The Day of the Dead It is one of the most heartfelt and famous traditions of our culture.
The grandparents used to say that “death means joy, transcendence and returning to the origins; the body disintegrates but our soul lives for all eternity” That’s how they told it and that’s how we Mexicans live it.
Our ancestors honored death as a consequence of life and part of the cycle of nature. Before the conquest, the indigenous people already evoked their dead, not in November as we do now; they celebrated the Miccailhuitontli or festival of the dead the ninth month of the Nahua calendar and the Great Festival of the Dead, the 10th month of the year.
For the Mexicas, the dominant culture in Mesoamerica when the Spaniards arrived, death was the beginning of a journey to Mictlán and before arriving the soul had to detach itself from the body. Tlaltecuhtli was the Goddess of the Earth who was in charge of devouring the corpses; After devouring the bodies, this deity pariah the souls and thus they could start their way to Mictlan.
The Mictlan means place of the eternal rest of the dead; it is made up of 9 dimensions; our ancestors believed that they had to walk a long way of 4 years until they reached a river where they could only cross with a brown dog and they reached another dimension; to eternal rest, to Mictlan, where Mictlantecuhtli, the Lord of the Dead, lives. For this reason, during the 9th month they lit copal and placed cepasuchitl so that the deceased found their way and since it was very long, they needed food and light. They also celebrated the end of the harvest and this whole festivity lasted a month
They did not make offerings or altars; these were rather part of the funerary rite; They also included jewelry and clothing, vessels with food, water and other elements that could serve the soul on its way to Mictlan; They were buried with dogs that served as a guide for the trip to the underworld and in the case of rulers or personal of the privileged class they were buried with their slaves to accompany them on their way.
Death was so important to them that one of the days on the calendar was Miquiztli, which means death; It was even considered that if a child was born on that day it was a sign of good fortune, although it was necessary to make sacrifices of quail in his honor.
With the arrival of the Spanish, the Day of the Dead did not completely disappear; the Spanish were terrified of the practices of the indigenous people and in an attempt to “convert” to Catholicism they moved their “Festival of the Dead” to November to coincide with the Catholic festivities of All Saints’ Day and All Souls’ Day.

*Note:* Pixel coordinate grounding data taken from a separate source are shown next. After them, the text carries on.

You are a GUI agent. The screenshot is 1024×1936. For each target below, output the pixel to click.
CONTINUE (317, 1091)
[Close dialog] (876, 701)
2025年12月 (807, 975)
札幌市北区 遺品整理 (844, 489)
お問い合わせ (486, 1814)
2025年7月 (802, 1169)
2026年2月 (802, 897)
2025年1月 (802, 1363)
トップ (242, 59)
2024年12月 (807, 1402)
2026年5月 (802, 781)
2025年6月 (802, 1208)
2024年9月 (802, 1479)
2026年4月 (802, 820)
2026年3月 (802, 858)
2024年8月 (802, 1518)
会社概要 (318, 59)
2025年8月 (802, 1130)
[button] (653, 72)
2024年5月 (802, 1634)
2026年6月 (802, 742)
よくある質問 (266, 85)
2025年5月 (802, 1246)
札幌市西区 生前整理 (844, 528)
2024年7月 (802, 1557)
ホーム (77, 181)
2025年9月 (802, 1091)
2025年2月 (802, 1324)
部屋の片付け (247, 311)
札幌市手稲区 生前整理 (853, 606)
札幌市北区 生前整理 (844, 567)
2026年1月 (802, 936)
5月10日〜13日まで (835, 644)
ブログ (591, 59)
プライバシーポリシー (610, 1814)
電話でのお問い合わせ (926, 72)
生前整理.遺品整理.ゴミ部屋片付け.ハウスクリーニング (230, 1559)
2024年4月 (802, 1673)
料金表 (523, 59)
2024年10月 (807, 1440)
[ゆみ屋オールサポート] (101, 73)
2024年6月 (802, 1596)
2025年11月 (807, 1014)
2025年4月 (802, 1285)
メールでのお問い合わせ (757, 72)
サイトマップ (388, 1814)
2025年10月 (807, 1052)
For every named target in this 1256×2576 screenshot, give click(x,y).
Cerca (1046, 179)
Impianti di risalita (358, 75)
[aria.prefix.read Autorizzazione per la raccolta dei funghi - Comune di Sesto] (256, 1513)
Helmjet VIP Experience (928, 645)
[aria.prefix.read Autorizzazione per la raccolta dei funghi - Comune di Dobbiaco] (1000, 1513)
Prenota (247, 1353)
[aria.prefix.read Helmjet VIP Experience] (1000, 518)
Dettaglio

The pre-Hispanic customs of cremating the dead or burying them in the home were eliminated and the corpses began to be carried to the churches, the rich inside and the poor in the atriums. We adopted Spanish customs such as consuming bone-shaped desserts, which evolved into the popular pan de muerto and sugar skulls. The custom of setting up an altar with candles and Syrians also began; the families prayed for the souls so that they will reach heaven; the visit to the cemeteries that were created at the end of the 18th century
Some specialists pointed out that the ceremonies and celebrations related to the Day of the Dead “are clearly Spanish, colonial, Christian and, in some cases, pagan Romans taught by friars, priests and other Europeans to the mestizo Indians.
Today the celebrations are different in each region of the country, but we share the same origins: A cult of Life and Death as part of the path that we all must travel.
Tell me, what are the traditions with which you celebrate the Day of the Dead?